Items from a dataset:
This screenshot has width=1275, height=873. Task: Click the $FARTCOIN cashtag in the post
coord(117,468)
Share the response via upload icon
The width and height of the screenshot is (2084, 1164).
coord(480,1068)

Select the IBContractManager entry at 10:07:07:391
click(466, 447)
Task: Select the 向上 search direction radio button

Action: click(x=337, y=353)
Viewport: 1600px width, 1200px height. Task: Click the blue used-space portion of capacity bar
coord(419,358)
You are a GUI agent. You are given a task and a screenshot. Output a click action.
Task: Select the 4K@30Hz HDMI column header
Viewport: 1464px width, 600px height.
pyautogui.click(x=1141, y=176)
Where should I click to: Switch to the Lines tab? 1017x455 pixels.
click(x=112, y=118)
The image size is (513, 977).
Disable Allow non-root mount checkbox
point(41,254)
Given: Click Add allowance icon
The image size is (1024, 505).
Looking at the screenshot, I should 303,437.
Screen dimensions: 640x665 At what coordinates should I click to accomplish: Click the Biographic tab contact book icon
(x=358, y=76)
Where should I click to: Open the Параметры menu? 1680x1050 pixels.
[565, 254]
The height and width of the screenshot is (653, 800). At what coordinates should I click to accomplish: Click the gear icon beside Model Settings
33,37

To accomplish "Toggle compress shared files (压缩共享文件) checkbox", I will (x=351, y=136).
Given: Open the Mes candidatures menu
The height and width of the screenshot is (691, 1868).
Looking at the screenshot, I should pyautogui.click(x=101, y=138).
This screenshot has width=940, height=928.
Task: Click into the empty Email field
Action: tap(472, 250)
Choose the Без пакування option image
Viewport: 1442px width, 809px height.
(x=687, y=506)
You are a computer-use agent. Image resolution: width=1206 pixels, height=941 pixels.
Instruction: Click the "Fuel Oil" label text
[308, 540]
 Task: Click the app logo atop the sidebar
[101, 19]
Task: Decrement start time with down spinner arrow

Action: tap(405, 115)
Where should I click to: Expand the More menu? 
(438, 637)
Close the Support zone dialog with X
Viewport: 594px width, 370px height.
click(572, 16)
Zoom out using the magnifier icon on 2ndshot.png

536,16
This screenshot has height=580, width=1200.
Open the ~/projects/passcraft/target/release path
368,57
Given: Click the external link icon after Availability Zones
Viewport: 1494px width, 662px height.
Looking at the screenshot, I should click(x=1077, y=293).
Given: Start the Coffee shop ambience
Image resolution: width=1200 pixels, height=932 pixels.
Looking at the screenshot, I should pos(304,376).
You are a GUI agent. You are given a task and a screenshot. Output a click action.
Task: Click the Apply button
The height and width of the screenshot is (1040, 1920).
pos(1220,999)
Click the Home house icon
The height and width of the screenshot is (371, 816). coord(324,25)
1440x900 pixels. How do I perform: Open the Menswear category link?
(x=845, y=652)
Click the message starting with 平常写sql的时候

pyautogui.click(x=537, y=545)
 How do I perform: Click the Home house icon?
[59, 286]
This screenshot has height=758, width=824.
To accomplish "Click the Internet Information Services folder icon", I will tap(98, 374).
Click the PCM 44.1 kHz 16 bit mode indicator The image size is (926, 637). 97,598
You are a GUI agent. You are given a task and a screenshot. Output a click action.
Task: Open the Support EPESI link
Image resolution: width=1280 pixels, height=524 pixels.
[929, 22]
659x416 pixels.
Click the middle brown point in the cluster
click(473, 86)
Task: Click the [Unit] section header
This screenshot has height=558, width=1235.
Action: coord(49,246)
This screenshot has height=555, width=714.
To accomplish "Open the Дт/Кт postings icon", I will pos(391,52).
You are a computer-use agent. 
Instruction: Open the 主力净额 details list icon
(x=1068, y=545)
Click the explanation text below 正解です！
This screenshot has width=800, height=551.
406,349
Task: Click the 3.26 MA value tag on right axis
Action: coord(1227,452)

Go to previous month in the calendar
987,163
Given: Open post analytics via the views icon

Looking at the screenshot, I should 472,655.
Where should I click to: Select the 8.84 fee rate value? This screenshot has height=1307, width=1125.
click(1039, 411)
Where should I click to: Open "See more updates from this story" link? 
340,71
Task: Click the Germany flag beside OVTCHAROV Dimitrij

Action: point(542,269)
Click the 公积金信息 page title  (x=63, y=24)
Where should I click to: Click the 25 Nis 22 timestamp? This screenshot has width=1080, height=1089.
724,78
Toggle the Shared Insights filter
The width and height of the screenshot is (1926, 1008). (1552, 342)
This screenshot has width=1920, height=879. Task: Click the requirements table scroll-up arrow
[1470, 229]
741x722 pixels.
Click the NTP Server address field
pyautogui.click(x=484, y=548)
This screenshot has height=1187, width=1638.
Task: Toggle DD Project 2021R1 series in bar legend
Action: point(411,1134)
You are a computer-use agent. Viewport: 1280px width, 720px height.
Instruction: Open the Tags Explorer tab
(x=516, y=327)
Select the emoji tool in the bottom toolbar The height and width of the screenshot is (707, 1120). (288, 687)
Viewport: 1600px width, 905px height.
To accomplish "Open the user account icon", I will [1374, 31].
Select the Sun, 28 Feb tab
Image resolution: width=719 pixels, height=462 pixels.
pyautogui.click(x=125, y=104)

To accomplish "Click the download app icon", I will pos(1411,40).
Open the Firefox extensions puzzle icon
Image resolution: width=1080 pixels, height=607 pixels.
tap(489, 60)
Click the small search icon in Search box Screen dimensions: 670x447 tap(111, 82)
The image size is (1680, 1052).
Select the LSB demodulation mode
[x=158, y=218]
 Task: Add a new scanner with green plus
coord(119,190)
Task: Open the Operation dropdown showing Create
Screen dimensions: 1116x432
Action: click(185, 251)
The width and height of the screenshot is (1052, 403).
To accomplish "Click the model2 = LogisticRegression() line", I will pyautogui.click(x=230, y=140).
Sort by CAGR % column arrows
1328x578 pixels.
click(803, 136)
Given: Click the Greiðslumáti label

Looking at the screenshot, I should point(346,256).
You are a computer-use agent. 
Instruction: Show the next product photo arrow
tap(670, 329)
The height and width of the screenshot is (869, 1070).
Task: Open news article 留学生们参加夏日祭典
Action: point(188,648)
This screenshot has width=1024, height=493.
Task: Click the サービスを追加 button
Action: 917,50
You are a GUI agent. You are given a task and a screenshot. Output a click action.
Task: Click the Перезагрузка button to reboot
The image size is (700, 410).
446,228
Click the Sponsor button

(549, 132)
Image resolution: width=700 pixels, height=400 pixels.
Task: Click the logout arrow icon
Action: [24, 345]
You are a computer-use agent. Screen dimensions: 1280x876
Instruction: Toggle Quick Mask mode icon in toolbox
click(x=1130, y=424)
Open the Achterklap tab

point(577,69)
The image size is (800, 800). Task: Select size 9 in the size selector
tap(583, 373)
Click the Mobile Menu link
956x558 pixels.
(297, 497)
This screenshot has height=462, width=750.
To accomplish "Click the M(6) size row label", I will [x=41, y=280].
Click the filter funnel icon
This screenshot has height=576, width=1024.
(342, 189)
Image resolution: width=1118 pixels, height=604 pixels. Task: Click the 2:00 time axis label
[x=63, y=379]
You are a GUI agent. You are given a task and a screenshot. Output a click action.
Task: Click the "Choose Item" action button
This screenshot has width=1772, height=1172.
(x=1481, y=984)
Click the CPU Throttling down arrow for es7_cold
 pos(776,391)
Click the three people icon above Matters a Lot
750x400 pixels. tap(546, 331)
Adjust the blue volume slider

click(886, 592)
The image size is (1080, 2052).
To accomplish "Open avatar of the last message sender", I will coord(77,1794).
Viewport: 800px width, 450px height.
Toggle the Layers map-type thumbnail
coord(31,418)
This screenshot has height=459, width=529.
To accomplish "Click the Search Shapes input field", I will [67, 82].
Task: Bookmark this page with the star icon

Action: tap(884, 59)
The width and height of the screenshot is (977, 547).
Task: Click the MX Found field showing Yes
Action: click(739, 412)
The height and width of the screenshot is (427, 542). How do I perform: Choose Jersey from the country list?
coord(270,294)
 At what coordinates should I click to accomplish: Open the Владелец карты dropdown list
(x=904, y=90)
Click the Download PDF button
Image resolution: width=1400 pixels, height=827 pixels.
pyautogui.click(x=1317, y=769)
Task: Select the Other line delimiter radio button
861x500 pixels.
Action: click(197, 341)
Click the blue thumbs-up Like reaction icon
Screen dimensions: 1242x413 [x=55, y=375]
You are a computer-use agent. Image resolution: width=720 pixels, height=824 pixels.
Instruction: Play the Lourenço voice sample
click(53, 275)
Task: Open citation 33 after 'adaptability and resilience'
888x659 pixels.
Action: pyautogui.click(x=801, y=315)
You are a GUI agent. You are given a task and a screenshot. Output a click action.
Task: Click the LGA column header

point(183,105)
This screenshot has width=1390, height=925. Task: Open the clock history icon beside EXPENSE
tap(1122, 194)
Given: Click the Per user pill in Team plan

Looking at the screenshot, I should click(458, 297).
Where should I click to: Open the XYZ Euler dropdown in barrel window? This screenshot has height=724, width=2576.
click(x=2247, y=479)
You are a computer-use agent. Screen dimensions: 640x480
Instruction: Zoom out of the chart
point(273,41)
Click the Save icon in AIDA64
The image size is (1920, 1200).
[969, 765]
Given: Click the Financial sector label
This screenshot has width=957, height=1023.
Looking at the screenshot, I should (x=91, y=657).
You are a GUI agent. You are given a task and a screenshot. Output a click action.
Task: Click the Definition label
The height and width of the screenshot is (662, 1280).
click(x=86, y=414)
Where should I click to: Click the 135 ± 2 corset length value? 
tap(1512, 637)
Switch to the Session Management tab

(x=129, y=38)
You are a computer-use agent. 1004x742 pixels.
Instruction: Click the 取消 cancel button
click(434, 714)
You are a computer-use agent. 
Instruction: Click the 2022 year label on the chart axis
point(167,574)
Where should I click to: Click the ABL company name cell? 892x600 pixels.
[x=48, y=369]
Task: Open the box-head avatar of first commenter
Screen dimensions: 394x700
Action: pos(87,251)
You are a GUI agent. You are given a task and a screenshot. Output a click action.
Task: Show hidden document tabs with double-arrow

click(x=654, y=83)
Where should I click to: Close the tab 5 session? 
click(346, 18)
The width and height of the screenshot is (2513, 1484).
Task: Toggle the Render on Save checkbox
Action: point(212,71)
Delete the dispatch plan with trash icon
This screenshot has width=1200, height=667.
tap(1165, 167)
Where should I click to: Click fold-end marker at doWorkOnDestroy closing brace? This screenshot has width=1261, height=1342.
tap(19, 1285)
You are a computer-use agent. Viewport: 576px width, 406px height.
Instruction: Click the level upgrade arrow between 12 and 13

(TASK REQUIREMENTS) Among the lines above, repeat exactly those from the line with "Image resolution: width=1118" to the line with "The image size is (1080, 2052).", counting both ends.

(PROBLEM SOLUTION)
Image resolution: width=1118 pixels, height=604 pixels. Task: Click the 2:00 time axis label
[x=63, y=379]
You are a GUI agent. You are given a task and a screenshot. Output a click action.
Task: Click the "Choose Item" action button
This screenshot has width=1772, height=1172.
(x=1481, y=984)
Click the CPU Throttling down arrow for es7_cold
 pos(776,391)
Click the three people icon above Matters a Lot
750x400 pixels. tap(546, 331)
Adjust the blue volume slider

click(886, 592)
The image size is (1080, 2052).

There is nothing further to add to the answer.